[[ Given data open ]]

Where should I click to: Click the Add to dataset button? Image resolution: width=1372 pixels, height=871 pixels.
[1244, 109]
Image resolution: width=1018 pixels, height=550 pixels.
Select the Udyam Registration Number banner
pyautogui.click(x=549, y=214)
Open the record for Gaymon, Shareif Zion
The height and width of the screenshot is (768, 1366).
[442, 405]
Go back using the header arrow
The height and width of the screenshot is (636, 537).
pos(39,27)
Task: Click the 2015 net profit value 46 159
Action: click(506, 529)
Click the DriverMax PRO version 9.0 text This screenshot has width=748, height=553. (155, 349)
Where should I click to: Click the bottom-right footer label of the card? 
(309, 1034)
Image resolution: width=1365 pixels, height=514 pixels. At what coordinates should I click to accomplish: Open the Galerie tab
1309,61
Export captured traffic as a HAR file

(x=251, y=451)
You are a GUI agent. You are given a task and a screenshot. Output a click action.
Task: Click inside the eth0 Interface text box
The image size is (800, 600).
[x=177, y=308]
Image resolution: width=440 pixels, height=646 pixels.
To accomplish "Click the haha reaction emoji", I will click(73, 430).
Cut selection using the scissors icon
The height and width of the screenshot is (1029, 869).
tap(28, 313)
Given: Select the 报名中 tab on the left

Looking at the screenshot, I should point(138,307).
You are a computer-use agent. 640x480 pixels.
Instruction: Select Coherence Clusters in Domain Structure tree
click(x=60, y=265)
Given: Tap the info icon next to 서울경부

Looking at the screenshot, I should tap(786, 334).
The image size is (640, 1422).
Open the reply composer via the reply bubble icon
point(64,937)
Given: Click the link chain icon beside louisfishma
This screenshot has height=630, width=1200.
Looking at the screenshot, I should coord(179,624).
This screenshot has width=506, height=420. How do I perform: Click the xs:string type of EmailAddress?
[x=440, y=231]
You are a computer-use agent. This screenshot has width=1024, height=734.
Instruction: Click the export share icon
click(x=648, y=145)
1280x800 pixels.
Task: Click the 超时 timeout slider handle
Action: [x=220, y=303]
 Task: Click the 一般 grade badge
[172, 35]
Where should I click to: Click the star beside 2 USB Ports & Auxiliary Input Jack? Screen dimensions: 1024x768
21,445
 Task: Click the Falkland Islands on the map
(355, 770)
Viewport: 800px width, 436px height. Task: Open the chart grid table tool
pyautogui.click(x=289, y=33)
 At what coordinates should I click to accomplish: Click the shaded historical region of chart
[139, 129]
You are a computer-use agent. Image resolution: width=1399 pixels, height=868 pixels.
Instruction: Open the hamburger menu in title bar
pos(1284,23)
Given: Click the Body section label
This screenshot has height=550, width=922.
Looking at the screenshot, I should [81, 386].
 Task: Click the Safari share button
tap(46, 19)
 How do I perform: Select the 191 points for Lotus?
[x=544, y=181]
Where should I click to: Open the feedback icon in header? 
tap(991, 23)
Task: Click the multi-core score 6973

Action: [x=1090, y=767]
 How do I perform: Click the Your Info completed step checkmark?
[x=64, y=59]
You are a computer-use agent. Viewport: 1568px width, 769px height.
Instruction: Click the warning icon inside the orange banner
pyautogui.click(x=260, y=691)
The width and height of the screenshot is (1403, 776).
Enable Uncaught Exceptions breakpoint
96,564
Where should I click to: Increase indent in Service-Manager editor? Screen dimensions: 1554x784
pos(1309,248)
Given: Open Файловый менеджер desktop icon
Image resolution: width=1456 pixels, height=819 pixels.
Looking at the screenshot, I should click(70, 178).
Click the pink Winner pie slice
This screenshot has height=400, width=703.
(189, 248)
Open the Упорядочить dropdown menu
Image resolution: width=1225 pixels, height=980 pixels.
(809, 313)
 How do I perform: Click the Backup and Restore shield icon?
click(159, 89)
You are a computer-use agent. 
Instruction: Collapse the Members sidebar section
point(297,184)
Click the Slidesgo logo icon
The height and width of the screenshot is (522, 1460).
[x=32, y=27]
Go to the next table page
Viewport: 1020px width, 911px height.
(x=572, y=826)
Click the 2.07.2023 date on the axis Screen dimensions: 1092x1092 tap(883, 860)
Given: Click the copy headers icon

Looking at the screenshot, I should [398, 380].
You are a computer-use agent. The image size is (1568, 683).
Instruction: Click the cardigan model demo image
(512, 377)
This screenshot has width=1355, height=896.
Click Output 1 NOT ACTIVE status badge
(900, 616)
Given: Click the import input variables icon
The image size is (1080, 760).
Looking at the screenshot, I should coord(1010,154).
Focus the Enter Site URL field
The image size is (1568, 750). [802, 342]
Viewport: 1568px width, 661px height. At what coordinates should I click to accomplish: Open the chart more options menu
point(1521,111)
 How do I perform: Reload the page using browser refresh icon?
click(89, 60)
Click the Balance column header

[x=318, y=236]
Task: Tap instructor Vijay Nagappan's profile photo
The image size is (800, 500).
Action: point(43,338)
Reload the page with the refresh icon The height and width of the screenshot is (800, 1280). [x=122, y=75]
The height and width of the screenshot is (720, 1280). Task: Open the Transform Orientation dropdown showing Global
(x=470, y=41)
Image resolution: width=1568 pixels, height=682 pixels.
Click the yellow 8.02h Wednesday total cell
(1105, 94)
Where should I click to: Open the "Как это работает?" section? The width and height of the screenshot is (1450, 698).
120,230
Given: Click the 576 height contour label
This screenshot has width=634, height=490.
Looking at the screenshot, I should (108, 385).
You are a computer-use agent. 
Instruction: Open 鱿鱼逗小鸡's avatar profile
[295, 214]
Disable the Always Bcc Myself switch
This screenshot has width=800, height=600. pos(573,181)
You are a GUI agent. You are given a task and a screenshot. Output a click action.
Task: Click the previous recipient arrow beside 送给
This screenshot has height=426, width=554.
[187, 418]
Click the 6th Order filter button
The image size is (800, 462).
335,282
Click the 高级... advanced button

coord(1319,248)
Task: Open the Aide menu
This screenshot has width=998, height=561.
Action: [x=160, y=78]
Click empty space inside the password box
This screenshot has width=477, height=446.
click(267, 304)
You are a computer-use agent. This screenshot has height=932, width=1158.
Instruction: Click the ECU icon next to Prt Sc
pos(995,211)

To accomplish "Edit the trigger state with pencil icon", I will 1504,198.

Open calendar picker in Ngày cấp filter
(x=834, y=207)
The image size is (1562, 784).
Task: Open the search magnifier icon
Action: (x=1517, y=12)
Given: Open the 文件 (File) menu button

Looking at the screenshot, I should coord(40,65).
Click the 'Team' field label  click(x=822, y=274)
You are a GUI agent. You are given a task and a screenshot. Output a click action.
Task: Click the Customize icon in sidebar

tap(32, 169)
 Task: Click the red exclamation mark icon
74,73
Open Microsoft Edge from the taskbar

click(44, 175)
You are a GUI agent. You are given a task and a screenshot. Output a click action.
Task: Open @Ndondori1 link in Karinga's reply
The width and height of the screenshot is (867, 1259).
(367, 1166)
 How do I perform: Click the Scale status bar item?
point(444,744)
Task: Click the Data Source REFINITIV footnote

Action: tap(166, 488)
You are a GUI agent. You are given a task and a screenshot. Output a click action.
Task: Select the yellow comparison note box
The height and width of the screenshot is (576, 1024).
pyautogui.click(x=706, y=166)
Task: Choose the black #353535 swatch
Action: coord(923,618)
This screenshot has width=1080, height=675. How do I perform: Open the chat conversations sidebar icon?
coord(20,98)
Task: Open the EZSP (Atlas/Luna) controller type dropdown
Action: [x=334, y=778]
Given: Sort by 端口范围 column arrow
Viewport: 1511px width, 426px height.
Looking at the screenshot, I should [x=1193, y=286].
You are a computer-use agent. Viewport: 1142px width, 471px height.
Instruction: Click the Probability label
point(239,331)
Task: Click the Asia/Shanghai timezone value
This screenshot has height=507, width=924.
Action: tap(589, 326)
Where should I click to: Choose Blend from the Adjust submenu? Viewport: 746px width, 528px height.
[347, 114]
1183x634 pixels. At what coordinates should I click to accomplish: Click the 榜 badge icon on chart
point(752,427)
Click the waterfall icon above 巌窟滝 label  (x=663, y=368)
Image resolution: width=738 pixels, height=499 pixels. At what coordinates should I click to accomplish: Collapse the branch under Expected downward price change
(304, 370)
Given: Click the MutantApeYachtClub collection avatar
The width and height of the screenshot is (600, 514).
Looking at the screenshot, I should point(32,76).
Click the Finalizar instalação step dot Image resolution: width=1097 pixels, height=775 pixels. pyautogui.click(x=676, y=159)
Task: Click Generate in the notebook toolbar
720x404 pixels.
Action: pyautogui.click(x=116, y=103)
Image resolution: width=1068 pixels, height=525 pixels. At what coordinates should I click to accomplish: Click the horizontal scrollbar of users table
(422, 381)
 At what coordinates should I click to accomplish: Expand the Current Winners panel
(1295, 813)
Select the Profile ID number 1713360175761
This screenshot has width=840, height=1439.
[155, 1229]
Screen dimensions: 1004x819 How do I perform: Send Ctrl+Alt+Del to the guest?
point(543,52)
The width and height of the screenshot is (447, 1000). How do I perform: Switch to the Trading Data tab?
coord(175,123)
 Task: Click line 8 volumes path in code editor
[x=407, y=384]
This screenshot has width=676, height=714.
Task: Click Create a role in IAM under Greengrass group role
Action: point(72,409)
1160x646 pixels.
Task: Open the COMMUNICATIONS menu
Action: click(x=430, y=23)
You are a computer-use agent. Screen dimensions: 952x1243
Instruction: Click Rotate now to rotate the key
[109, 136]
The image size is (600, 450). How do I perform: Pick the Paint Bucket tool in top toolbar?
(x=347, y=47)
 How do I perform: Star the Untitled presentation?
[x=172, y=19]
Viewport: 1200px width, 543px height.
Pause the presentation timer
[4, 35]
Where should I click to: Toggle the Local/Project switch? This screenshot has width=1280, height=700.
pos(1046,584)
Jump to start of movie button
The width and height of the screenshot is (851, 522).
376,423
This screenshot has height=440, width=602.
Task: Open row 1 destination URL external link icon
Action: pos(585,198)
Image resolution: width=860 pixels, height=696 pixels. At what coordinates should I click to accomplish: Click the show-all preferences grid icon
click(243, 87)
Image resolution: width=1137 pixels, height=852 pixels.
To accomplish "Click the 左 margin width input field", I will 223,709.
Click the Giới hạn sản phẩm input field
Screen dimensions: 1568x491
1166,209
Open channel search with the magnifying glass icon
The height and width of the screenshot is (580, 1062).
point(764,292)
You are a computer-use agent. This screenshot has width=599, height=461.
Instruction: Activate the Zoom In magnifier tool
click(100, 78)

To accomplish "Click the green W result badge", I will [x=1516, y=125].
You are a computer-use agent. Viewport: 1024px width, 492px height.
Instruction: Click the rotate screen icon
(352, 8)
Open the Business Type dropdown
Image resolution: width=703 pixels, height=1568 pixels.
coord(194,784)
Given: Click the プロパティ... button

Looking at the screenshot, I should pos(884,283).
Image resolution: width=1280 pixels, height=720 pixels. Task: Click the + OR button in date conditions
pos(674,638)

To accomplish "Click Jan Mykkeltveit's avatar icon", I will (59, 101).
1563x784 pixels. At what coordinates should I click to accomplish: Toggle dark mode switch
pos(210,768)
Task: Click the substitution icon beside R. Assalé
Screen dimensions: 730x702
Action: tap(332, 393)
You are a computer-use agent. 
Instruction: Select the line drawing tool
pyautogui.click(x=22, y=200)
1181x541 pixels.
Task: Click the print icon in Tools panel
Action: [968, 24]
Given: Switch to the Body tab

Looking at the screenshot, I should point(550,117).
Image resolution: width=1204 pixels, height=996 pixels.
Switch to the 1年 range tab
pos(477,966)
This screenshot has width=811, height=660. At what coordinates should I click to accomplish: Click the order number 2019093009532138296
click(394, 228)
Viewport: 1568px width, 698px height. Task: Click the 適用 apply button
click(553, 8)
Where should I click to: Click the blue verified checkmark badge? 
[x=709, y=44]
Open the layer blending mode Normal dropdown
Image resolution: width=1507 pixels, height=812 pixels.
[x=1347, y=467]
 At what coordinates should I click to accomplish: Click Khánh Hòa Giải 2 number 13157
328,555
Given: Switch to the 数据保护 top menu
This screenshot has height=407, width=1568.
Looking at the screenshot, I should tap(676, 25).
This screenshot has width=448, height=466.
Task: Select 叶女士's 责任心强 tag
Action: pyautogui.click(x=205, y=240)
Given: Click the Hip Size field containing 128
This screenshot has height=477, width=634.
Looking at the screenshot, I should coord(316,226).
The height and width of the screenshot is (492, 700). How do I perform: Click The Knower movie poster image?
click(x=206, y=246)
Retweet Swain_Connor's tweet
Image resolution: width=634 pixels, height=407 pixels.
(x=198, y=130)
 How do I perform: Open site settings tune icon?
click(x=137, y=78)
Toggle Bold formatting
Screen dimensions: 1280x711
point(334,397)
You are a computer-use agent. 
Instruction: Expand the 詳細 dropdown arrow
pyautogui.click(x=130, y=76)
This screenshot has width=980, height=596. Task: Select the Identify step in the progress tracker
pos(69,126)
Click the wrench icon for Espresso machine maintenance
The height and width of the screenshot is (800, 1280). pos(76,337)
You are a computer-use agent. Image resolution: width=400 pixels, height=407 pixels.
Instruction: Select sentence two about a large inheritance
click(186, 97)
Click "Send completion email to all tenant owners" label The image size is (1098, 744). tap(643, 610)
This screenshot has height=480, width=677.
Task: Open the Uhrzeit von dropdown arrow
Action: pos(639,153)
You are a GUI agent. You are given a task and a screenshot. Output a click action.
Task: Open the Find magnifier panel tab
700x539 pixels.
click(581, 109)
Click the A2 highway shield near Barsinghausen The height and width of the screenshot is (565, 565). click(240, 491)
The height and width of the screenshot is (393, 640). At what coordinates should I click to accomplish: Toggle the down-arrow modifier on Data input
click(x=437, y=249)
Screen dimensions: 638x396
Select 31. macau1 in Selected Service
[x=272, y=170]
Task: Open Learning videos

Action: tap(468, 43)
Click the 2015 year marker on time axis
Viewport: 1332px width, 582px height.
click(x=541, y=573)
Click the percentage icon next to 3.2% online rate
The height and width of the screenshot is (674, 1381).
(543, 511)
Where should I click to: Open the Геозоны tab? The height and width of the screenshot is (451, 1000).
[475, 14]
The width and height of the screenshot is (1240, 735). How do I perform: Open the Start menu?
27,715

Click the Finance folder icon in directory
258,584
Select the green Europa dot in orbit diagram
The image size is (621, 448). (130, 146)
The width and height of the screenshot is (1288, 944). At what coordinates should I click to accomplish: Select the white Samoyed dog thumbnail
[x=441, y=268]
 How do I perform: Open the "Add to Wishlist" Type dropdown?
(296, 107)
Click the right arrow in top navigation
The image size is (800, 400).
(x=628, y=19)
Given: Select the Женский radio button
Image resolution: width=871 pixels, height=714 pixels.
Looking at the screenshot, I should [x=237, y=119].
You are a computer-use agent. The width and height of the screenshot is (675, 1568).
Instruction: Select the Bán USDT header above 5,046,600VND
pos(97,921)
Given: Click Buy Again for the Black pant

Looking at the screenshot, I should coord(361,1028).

[[ Given data closed ]]

- Prompt -
Work out how many lines of the listing above include "text". Answer with the number and nothing more.

- Final answer -
2